Review: Wrong to Need You

Wrong to Need You: Forbidden Hearts - Alisha Rai

This sequel to Hate to Want You is a wonderful, exhilarating read about a woman struggling to get by reconnecting with a childhood friend who skipped town a decade ago.


I adored this novel. I loved the heroine's at odds, but still involved in family relationships. I loved the hero's quiet competence and patience. It also doesn't hurt that she's a cocktail nerd who likes sex or that, while baby sitting, he explains Japanese internment camps in America to her kid. Or that these were my favorite two characters from the previous book.


Excellent, satisfying.


The only downside is that I'm not interested in either of the leads for book 3.

Review: Obsidio

Obsidio - Jay Kristoff, Amie Kaufman

Not as wild a scifi concept as book 2, but just as action packed a ride as the rest of the series, Obsidio concludes the Illuminae Files detailing how the files were constructed and what happened on the illegal mining colony after the initial attack. Great illustrations, great graphic design, great writing. I've really enjoyed this series.

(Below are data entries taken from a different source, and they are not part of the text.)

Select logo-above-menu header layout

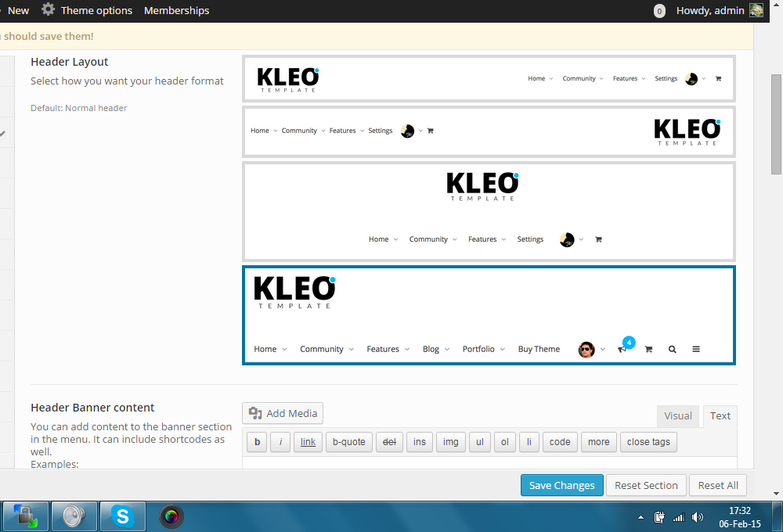(x=489, y=315)
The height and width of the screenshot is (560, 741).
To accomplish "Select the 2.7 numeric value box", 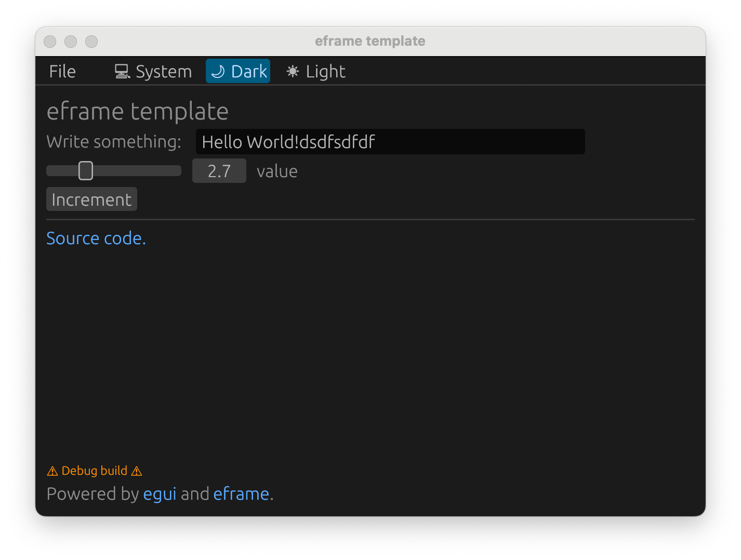I will click(219, 171).
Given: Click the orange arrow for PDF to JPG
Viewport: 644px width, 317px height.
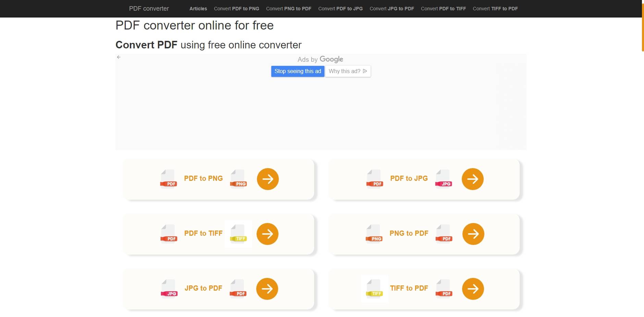Looking at the screenshot, I should 472,179.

I'm also kind of glad it's over, as the longer it goes on, the more it stretches my suspension of disbelief that so many key characters are still alive. And not because they're mostly teenagers; fucking teenagers can do anything. Just, you know, that's a lot of crits in a row even for weighted dice. Like, a cat is introduced just so we see the building it's in get demolished, but the cat's fine.


But what ever, it's a better story that way.

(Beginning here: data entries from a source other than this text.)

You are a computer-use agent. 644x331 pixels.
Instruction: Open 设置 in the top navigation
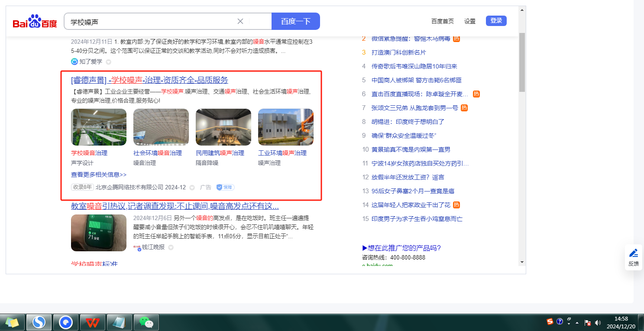coord(470,21)
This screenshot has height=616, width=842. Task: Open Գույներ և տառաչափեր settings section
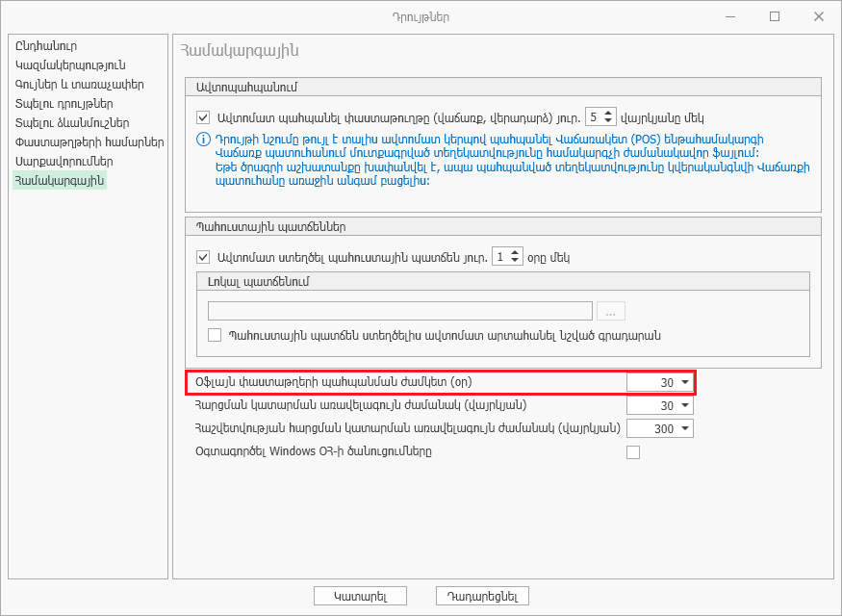(x=79, y=85)
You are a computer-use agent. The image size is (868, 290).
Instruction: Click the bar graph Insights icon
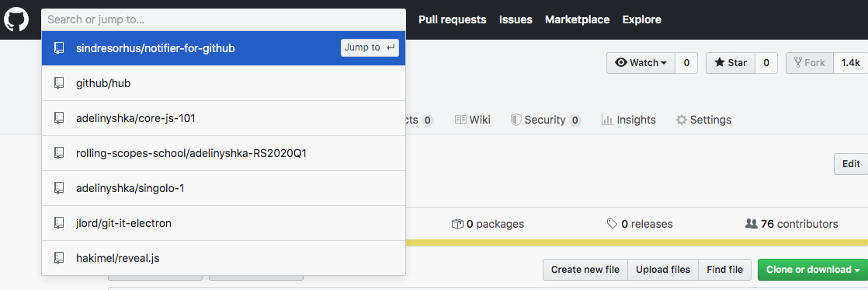pos(607,120)
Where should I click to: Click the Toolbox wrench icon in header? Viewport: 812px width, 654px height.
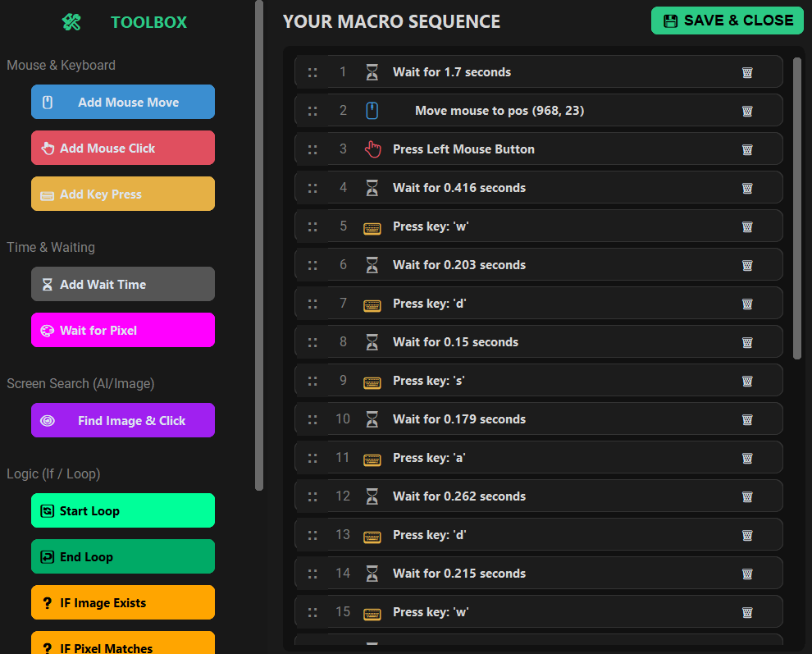pos(71,22)
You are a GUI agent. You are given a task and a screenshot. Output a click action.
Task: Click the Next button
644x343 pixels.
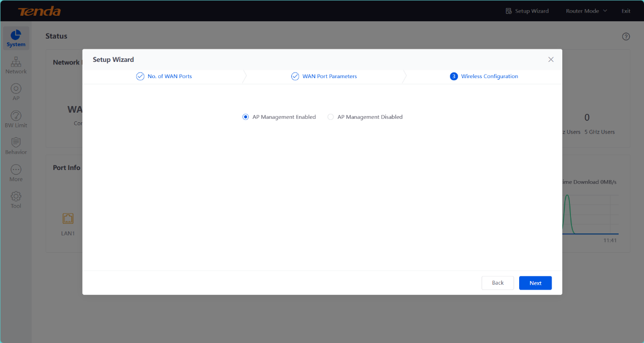click(x=535, y=283)
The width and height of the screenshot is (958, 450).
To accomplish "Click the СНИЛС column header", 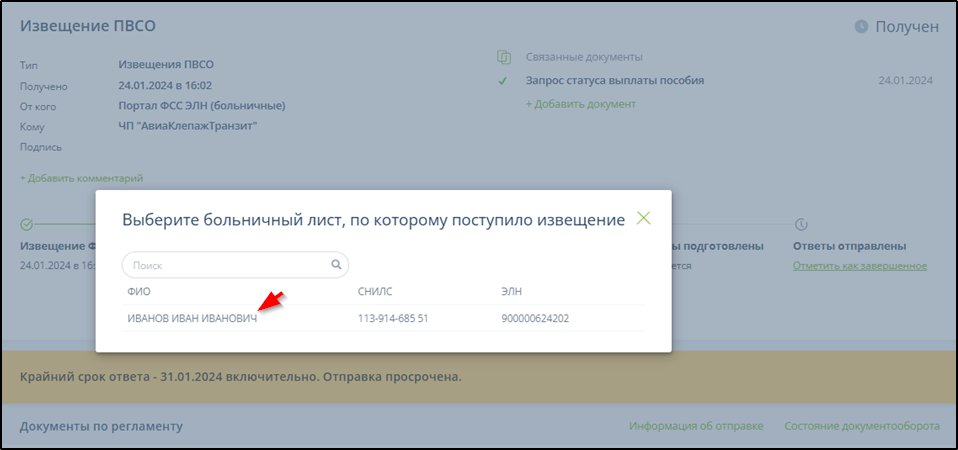I will [375, 292].
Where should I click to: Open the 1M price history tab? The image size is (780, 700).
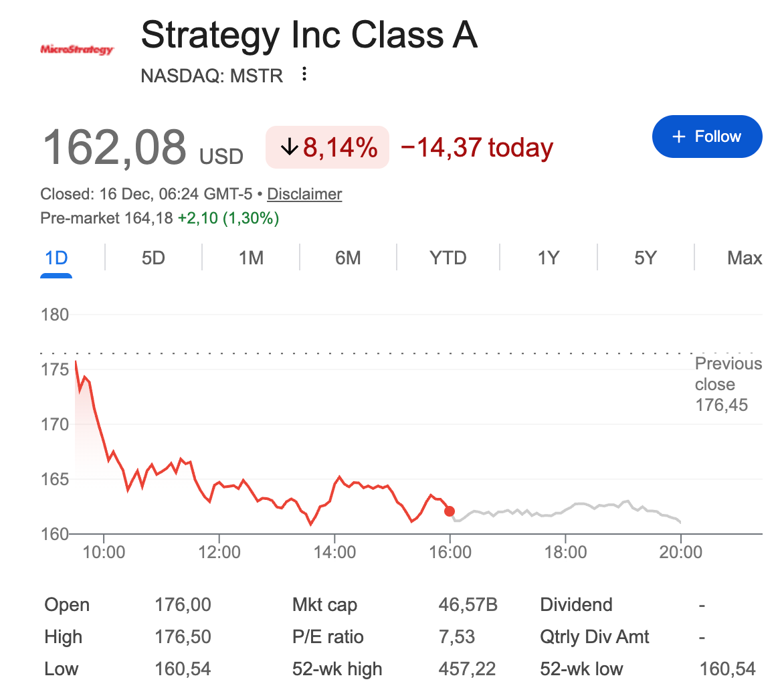250,258
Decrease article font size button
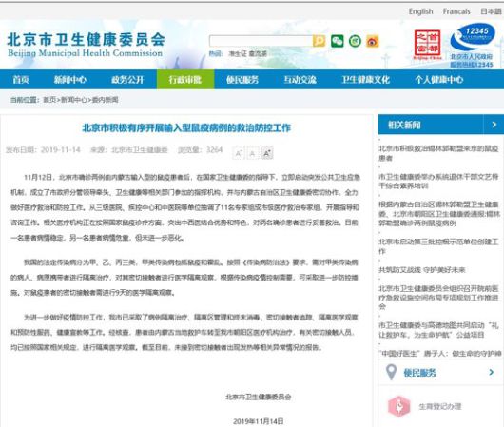Image resolution: width=504 pixels, height=427 pixels. coord(239,153)
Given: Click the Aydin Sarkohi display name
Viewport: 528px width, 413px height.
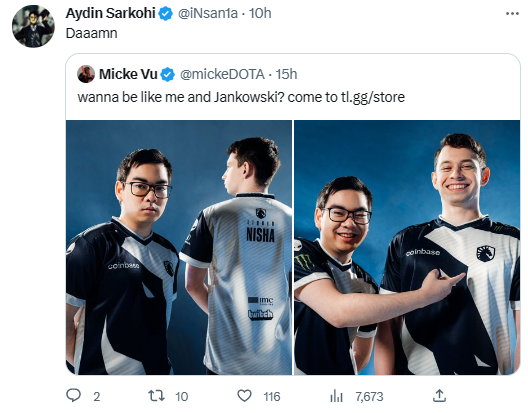Looking at the screenshot, I should [110, 13].
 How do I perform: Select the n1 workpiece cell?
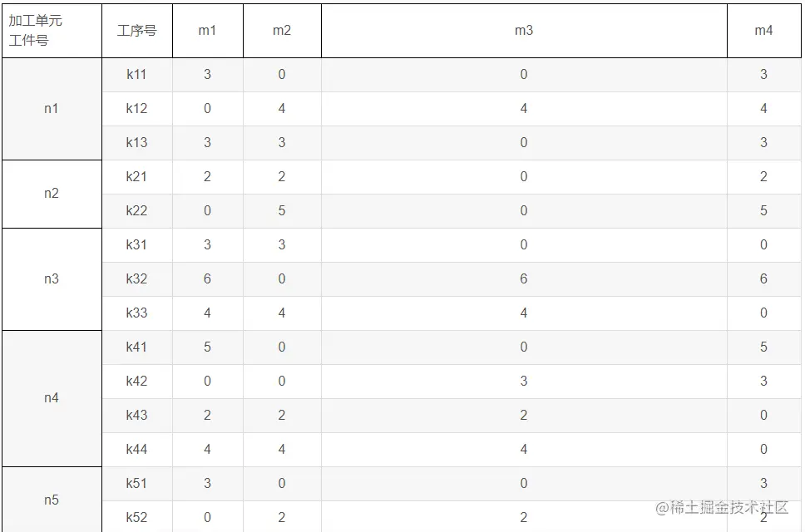(52, 109)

Also, I know this isn't much of a review, but The Book Smugglers live tweet of reading this is already a far better review that I could hope to write.

Review: Whipping Girl

Whipping Girl: A Transsexual Woman on Sexism and the Scapegoating of Femininity - Julia Serano

I don't generally rate nonfiction, so the lack of stars is not an indication of quality.


This is a very interesting compilation and analysis of research into transgender women's experiences, written by a trans woman. The earlier section deconstructing media portrayals of trans women has fundamentally altered my viewing of that content. Some of the other sections, though, I don't know that I have the background to grok. And some of her depictions of concepts, like gender as a construct, do not match my own in ways that make reading some sections quite challenging. I would put both of those in the positive category, though. No point reading to rehash what I already know.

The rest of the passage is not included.